WHAT YOU ARE ASKED TO DO = Rewrite the rows below as a numbered list, omitting any blank lines.

EXERCISE MATERIAL =
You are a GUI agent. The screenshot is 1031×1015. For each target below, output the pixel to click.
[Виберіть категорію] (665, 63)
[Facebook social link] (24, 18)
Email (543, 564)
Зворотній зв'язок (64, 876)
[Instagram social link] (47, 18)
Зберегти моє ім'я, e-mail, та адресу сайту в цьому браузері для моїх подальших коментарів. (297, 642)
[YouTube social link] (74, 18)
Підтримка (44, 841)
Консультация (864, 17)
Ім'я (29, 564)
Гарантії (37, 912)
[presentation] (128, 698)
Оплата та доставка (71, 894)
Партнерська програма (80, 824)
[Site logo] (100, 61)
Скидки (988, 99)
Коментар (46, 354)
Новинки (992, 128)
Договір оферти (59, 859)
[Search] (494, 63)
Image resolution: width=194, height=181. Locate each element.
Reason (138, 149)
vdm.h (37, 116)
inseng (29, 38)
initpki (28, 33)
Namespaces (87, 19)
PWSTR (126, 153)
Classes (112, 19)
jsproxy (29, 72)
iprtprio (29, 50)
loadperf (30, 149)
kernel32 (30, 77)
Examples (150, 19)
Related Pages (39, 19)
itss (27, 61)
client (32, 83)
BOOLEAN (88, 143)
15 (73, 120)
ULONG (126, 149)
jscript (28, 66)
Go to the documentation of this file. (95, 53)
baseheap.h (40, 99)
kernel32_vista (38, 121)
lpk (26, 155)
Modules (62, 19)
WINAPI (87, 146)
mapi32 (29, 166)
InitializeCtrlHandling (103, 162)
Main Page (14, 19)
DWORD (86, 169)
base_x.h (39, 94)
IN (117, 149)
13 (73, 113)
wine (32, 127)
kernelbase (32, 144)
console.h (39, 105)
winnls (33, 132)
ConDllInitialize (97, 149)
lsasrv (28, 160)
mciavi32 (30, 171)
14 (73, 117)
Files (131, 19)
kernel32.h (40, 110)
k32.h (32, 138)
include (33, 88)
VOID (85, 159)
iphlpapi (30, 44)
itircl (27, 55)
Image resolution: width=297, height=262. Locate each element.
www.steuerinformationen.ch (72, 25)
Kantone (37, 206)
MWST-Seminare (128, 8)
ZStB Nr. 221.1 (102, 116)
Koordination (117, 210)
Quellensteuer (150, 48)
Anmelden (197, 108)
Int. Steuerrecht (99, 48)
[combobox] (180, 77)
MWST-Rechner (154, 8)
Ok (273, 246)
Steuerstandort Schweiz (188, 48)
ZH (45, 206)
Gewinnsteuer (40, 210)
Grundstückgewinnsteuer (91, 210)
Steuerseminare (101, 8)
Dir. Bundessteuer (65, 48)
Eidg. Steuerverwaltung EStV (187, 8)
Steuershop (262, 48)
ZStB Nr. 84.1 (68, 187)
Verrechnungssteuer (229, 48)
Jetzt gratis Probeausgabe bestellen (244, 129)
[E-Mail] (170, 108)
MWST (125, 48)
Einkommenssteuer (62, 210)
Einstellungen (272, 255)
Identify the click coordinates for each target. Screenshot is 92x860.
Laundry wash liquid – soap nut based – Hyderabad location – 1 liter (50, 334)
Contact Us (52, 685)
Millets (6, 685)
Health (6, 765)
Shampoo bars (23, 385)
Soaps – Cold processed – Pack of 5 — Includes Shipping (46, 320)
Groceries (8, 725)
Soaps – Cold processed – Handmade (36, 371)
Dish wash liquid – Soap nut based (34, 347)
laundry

ANSWER =
1. You are a GUI agent. The screenshot is 1031×1015. For each target below, output the pixel to click.
2. [Виберіть категорію] (665, 63)
3. [Facebook social link] (24, 18)
4. Email (543, 564)
5. Зворотній зв'язок (64, 876)
6. [Instagram social link] (47, 18)
7. Зберегти моє ім'я, e-mail, та адресу сайту в цьому браузері для моїх подальших коментарів. (297, 642)
8. [YouTube social link] (74, 18)
9. Підтримка (44, 841)
10. Консультация (864, 17)
11. Ім'я (29, 564)
12. Гарантії (37, 912)
13. [presentation] (128, 698)
14. Оплата та доставка (71, 894)
15. Партнерська програма (80, 824)
16. [Site logo] (100, 61)
17. Скидки (988, 99)
18. Коментар (46, 354)
19. Новинки (992, 128)
20. Договір оферти (59, 859)
21. [Search] (494, 63)
22. Image resolution: width=194, height=181. Locate each element.
23. Reason (138, 149)
24. vdm.h (37, 116)
25. inseng (29, 38)
26. initpki (28, 33)
27. Namespaces (87, 19)
28. PWSTR (126, 153)
29. Classes (112, 19)
30. jsproxy (29, 72)
31. iprtprio (29, 50)
32. loadperf (30, 149)
33. kernel32 (30, 77)
34. Examples (150, 19)
35. Related Pages (39, 19)
36. itss (27, 61)
37. client (32, 83)
38. BOOLEAN (88, 143)
39. 15 (73, 120)
40. ULONG (126, 149)
41. jscript (28, 66)
42. Go to the documentation of this file. (95, 53)
43. baseheap.h (40, 99)
44. kernel32_vista (38, 121)
45. lpk (26, 155)
46. Modules (62, 19)
47. WINAPI (87, 146)
48. mapi32 (29, 166)
49. InitializeCtrlHandling (103, 162)
50. Main Page (14, 19)
51. DWORD (86, 169)
52. base_x.h (39, 94)
53. IN (117, 149)
54. 13 (73, 113)
55. wine (32, 127)
56. kernelbase (32, 144)
57. console.h (39, 105)
58. winnls (33, 132)
59. ConDllInitialize (97, 149)
60. lsasrv (28, 160)
61. mciavi32 (30, 171)
62. 14 (73, 117)
63. Files (131, 19)
64. kernel32.h (40, 110)
65. k32.h (32, 138)
66. include (33, 88)
67. VOID (85, 159)
68. iphlpapi (30, 44)
69. itircl (27, 55)
70. Image resolution: width=297, height=262. Locate each element.
71. www.steuerinformationen.ch (72, 25)
72. Kantone (37, 206)
73. MWST-Seminare (128, 8)
74. ZStB Nr. 221.1 (102, 116)
75. Koordination (117, 210)
76. Quellensteuer (150, 48)
77. Anmelden (197, 108)
78. Int. Steuerrecht (99, 48)
79. [combobox] (180, 77)
80. MWST-Rechner (154, 8)
81. Ok (273, 246)
82. Steuerstandort Schweiz (188, 48)
83. ZH (45, 206)
84. Gewinnsteuer (40, 210)
85. Grundstückgewinnsteuer (91, 210)
86. Steuerseminare (101, 8)
87. Dir. Bundessteuer (65, 48)
88. Eidg. Steuerverwaltung EStV (187, 8)
89. Steuershop (262, 48)
90. ZStB Nr. 84.1 (68, 187)
91. Verrechnungssteuer (229, 48)
92. Jetzt gratis Probeausgabe bestellen (244, 129)
93. [E-Mail] (170, 108)
94. MWST (125, 48)
95. Einkommenssteuer (62, 210)
96. Einstellungen (272, 255)
97. Identify the click coordinates for each target. Screenshot is 92x860.
98. Laundry wash liquid – soap nut based – Hyderabad location – 1 liter (50, 334)
99. Contact Us (52, 685)
100. Millets (6, 685)
101. Health (6, 765)
102. Shampoo bars (23, 385)
103. Soaps – Cold processed – Pack of 5 — Includes Shipping (46, 320)
104. Groceries (8, 725)
105. Soaps – Cold processed – Handmade (36, 371)
106. Dish wash liquid – Soap nut based (34, 347)
107. laundry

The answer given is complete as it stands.